■ Problem details ■
Copy the entries word for word, beginning at the line that contains "Where should I" and ending after the line that contains "click(x=408, y=30)".

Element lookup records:
┄┄┄┄┄┄┄┄┄┄┄┄┄┄┄┄┄┄┄┄
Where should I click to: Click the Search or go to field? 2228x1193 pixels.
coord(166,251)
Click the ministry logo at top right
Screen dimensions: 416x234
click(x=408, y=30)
┄┄┄┄┄┄┄┄┄┄┄┄┄┄┄┄┄┄┄┄
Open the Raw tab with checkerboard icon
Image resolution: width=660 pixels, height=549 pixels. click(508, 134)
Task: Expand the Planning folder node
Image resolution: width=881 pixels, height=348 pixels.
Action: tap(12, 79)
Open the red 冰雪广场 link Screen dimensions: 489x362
┄┄┄┄┄┄┄┄┄┄┄┄┄┄┄┄┄┄┄┄
■ Written solution ■
Where should I click to: Click the Search or go to field? 2228x1193 pixels.
coord(166,251)
Click the ministry logo at top right
Screen dimensions: 416x234
click(x=408, y=30)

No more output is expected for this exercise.